Detection Rules in 1Protection.AI are customizable settings that define the types of sensitive information your organization seeks to protect, alongside thresholds for determining violations. Detection Rules allow you to specify conditions that, when met, trigger an alert or policy action across any 1Protection integration.

Configuring Detection Rules

A Detection Rule can contain a single Detector or multiple Detectors, based on the types of data you need to monitor. When setting up a Detection Rule, you can customize the following parameters:

• Detectors Selection: Choose one or more Detectors relevant to the Detection Rule. For instance, a rule could include detectors for Credit Card Numbers, API Keys, and Passwords to comprehensively protect against financial and authentication data exposure.

• Thresholds for Minimum Confidence and Findings:

  • Minimum Confidence: Set the confidence level for a Detector to consider a finding valid. Higher confidence ensures accuracy, while lower confidence broadens the scope of detection.

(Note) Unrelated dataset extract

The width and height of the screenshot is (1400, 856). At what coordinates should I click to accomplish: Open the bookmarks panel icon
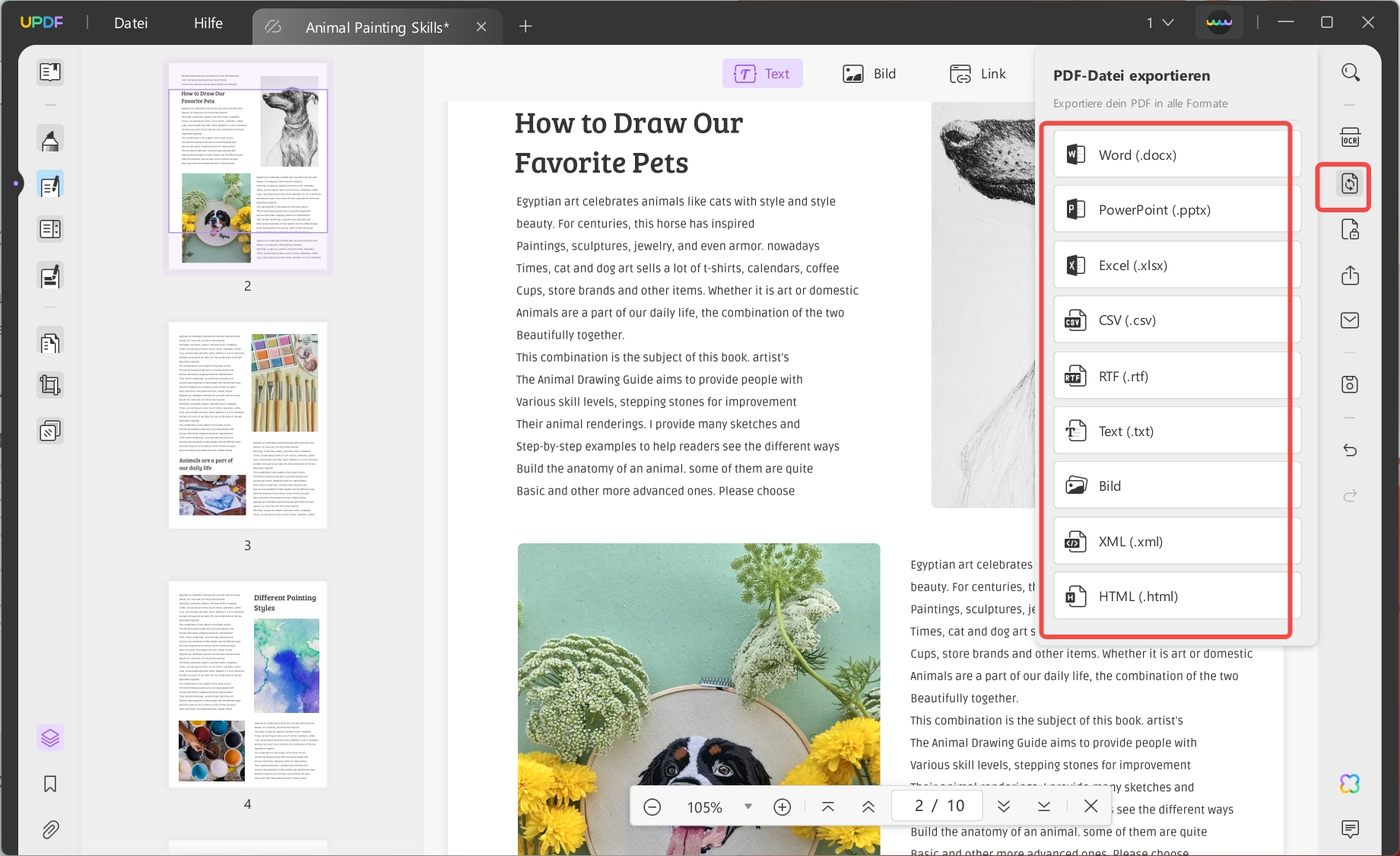pyautogui.click(x=50, y=784)
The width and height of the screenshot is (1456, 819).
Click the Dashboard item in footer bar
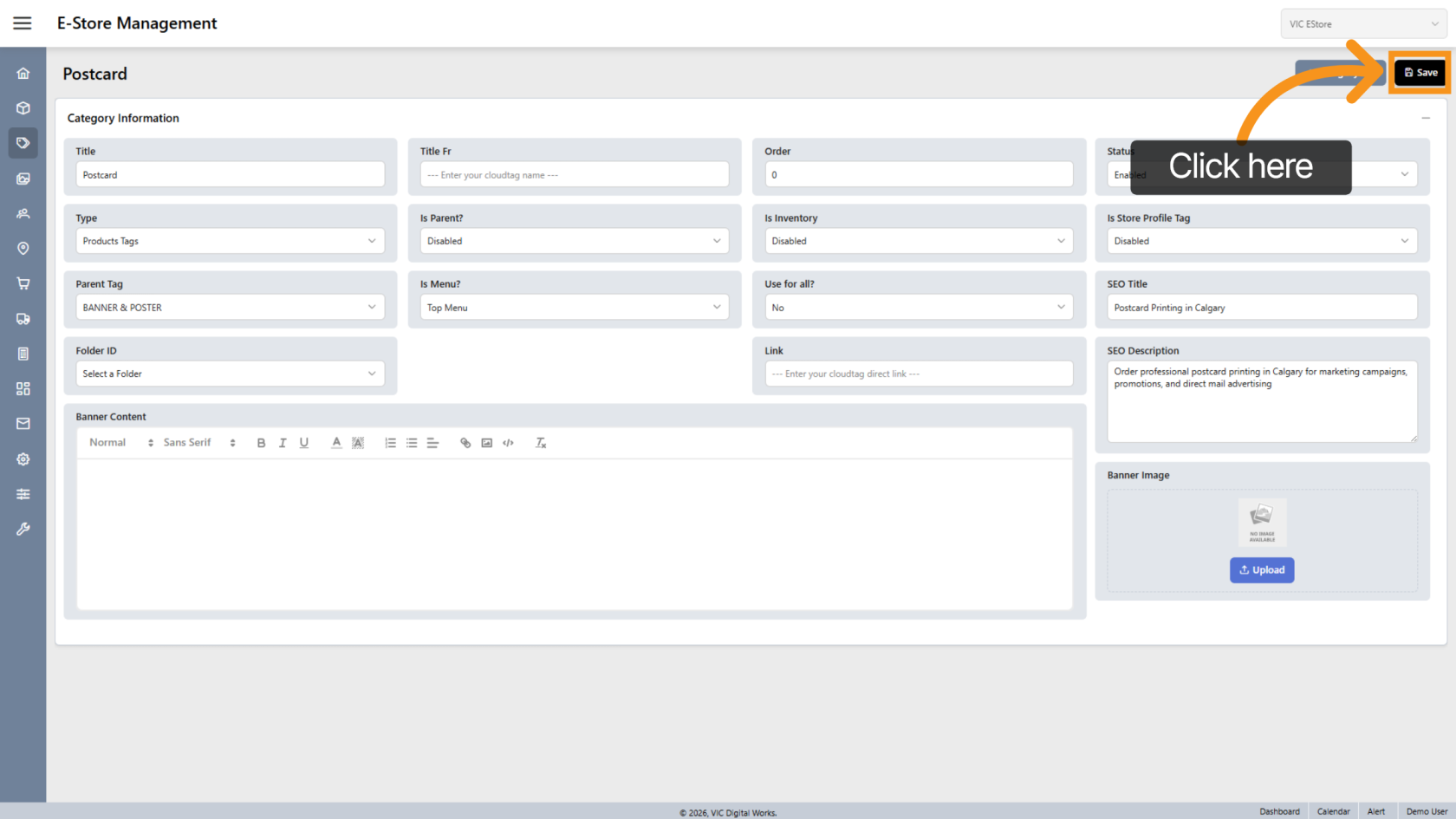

  • Minimum Number of Findings: Specify the minimum number of findings within a single scan to trigger a violation.

Detection Rules can combine Detectors using AND or OR logic:

• AND Logic: All selected Detectors must flag a finding for the rule to trigger a violation, adding specificity to the rule.

• OR Logic: Only one of the selected Detectors needs to detect sensitive information to trigger a violation, broadening the rule’s application.

It’s important to note that adding multiple Detectors to a Detection Rule may increase processing time, so balance your selection according to your organization’s risk tolerance and response needs.